Attention au piège : un déployeur qui met son nom sur le système, en modifie substantiellement la destination, ou l'utilise à une fin non prévue par le fournisseur devient fournisseur au sens du règlement, et hérite de toutes ses obligations.
Voir notre guide sur les obligations du déployeur.
Questions fréquentes
Comment savoir si mon système est à haut risque ?
Deux portes d'entrée : l'annexe I (l'IA est un composant de sécurité d'un produit déjà réglementé, comme un dispositif médical) et l'annexe III (l'usage figure dans la liste des huit domaines : emploi, éducation, services essentiels, justice…). Si votre système relève de l'annexe III, vérifiez la dérogation de l'article 6 §3, qui doit être documentée.
Un chatbot est-il à haut risque ?
En règle générale non. Un agent conversationnel relève du risque limité et de l'article 50 : il doit signaler qu'il s'agit d'une machine. Il ne devient à haut risque que si son usage tombe dans un domaine de l'annexe III — par exemple s'il trie des candidatures ou conditionne l'accès à un service essentiel.

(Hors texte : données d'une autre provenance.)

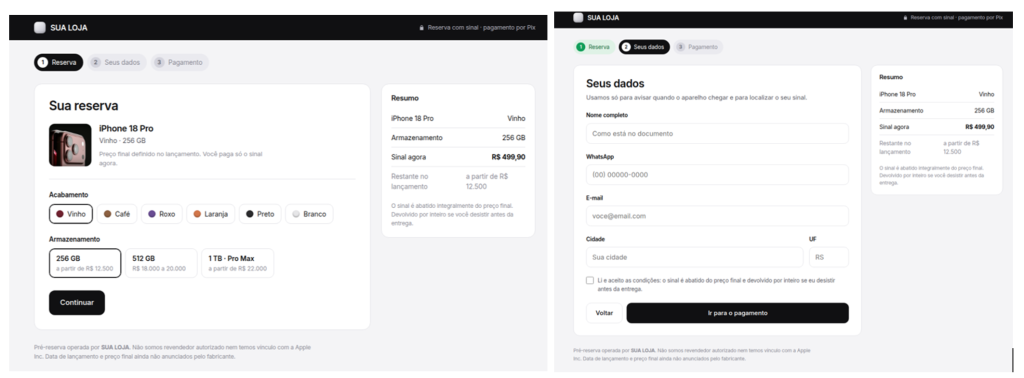This screenshot has height=378, width=1024.
Task: Choose the Preto finish
Action: click(260, 214)
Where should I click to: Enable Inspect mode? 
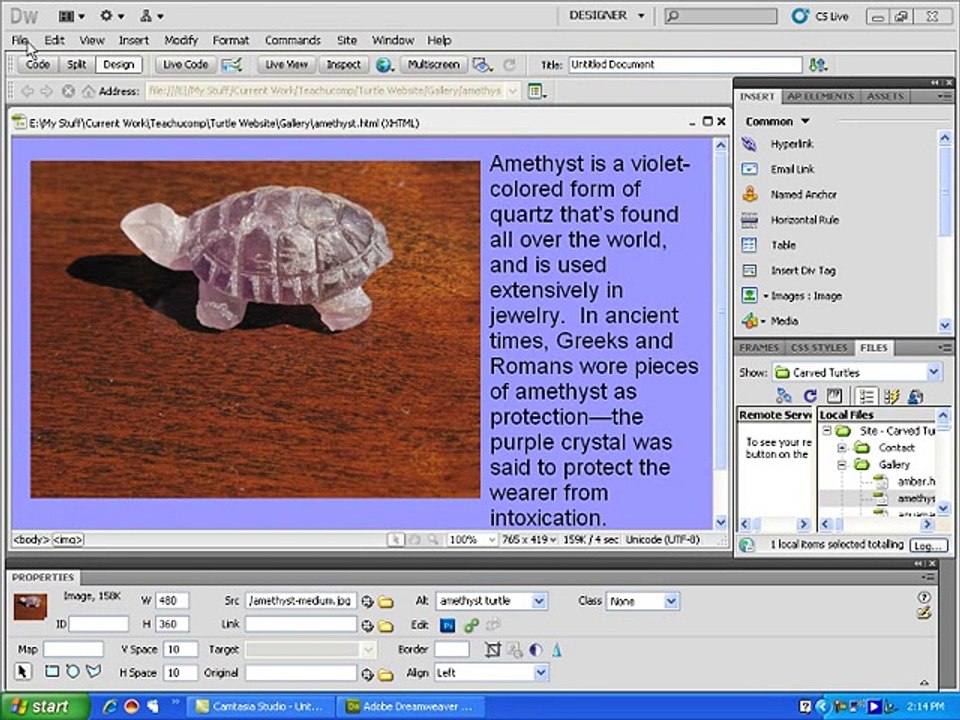click(343, 65)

Qui décide du niveau de risque ?
C'est à l'organisation de qualifier ses systèmes, et de pouvoir justifier sa qualification. Il n'y a pas d'autorité qui classe les systèmes à votre place : la qualification est une responsabilité, et elle doit être sourcée sur les articles du règlement.
La reconnaissance d'émotions est-elle interdite ou seulement encadrée ?
Les deux, selon le contexte. Elle est interdite sur le lieu de travail et dans les établissements d'enseignement (article 5). Ailleurs, elle est autorisée mais soumise à l'obligation d'information de l'article 50.